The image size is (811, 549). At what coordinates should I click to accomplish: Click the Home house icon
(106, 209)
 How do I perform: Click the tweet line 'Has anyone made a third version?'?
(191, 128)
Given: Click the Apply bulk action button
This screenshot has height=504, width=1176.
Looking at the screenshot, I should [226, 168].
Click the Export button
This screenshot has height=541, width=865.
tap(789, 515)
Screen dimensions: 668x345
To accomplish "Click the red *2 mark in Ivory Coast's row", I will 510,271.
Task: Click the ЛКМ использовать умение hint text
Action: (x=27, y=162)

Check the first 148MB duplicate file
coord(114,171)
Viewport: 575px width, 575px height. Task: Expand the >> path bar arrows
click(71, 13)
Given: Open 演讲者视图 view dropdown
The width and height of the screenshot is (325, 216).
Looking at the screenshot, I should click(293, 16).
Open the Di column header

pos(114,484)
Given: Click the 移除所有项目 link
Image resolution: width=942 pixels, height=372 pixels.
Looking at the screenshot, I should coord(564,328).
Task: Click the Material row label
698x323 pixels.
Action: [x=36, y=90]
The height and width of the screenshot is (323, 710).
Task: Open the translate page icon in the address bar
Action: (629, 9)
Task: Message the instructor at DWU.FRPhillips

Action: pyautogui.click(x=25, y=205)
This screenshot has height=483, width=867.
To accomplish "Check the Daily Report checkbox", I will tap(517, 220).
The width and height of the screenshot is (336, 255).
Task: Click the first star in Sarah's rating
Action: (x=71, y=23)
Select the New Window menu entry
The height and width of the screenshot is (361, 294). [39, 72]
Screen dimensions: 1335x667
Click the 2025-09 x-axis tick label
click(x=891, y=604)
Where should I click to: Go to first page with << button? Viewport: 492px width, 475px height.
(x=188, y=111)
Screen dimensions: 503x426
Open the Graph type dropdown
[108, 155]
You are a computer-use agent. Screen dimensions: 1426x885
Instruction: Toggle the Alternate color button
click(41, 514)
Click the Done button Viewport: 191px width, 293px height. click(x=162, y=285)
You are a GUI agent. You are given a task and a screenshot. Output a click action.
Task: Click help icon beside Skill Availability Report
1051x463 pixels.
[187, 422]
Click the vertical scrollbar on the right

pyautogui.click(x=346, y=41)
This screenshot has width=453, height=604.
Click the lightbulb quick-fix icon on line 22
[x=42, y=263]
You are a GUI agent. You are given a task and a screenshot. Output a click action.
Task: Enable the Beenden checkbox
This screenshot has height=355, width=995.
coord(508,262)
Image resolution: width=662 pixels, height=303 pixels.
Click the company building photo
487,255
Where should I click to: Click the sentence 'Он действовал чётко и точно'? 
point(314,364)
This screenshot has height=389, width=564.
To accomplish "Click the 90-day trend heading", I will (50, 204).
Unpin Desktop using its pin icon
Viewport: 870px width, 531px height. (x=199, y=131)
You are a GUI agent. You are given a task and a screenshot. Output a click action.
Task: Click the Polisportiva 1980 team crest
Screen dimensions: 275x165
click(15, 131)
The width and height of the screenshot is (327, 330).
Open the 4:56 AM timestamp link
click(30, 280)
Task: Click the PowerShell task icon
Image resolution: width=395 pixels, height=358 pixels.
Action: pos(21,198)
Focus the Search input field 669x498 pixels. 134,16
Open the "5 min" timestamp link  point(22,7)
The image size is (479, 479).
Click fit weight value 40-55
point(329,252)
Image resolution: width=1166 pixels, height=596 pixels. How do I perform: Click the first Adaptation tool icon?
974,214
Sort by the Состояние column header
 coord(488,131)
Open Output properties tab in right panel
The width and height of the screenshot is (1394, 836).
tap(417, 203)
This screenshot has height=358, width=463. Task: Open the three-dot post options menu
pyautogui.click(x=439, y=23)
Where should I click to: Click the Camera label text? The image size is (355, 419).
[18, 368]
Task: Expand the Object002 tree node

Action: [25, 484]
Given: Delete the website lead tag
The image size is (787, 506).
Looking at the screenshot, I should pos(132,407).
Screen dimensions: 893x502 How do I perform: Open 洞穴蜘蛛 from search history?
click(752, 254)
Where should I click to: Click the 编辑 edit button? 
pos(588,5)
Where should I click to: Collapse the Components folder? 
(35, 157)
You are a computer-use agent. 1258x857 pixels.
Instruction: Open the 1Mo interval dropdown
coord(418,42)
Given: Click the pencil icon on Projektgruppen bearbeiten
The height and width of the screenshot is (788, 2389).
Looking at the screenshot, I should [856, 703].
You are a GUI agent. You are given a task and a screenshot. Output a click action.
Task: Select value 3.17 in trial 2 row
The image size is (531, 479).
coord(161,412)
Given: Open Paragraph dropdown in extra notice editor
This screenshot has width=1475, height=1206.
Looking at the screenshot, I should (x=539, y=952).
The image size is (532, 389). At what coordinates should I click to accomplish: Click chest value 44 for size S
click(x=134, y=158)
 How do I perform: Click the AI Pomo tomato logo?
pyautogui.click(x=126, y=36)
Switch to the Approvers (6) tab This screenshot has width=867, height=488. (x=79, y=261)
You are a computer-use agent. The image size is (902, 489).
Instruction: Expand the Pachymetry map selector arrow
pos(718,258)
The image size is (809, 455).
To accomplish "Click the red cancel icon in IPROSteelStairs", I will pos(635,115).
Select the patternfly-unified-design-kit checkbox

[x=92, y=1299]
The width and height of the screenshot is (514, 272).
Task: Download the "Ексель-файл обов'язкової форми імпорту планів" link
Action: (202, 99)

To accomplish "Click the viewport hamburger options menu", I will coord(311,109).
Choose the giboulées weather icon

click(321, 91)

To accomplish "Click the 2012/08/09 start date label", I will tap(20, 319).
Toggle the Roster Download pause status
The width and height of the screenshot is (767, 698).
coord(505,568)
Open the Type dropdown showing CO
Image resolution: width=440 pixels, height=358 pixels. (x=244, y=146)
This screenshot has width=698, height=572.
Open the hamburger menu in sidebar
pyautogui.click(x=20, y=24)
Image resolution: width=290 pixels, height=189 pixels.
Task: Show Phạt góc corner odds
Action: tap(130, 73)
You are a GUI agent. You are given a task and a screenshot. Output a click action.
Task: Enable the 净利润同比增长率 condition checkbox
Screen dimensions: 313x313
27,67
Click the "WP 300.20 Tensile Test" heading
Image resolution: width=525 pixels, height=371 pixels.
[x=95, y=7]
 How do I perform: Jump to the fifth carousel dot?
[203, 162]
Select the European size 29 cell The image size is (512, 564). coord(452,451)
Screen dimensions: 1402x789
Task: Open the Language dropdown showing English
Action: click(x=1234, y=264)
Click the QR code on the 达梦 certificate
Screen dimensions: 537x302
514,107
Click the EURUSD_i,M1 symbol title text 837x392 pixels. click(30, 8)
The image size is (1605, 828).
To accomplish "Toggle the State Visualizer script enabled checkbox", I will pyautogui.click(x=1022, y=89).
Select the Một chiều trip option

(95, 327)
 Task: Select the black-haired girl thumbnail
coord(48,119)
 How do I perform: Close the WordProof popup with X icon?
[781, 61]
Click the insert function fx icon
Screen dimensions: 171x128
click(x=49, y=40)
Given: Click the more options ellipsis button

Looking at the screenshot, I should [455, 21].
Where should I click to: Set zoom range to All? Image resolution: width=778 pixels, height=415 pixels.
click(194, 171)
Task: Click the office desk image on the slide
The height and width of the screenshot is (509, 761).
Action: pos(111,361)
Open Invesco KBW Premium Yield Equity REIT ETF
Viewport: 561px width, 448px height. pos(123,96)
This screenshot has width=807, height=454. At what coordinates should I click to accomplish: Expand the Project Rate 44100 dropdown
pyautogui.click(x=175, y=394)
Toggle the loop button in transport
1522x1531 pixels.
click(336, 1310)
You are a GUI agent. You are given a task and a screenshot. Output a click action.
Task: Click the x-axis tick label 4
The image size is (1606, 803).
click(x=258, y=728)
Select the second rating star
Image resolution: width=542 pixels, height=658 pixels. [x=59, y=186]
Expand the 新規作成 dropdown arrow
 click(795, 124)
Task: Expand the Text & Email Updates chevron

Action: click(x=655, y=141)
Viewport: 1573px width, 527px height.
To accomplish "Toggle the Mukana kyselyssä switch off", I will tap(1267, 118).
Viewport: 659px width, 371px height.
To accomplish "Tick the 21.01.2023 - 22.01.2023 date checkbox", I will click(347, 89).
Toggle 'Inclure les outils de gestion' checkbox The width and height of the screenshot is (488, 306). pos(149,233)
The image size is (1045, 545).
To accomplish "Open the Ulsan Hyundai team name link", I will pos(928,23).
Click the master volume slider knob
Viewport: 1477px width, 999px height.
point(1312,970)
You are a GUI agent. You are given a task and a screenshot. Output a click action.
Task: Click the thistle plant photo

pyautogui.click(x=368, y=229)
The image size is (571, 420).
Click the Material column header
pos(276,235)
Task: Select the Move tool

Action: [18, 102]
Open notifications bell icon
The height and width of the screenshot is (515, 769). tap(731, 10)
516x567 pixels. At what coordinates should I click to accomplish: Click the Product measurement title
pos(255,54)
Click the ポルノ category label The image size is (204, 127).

☆ ☆ ☆ ☆ ☆ ☆ ☆

» TASK INSTRUCTIONS
Pull out each line of the listing above that contains the string "page".

» COMPLETE ANSWER
Task: Open the translate page icon in the address bar
Where should I click to: Go to first page with << button? Viewport: 492px width, 475px height.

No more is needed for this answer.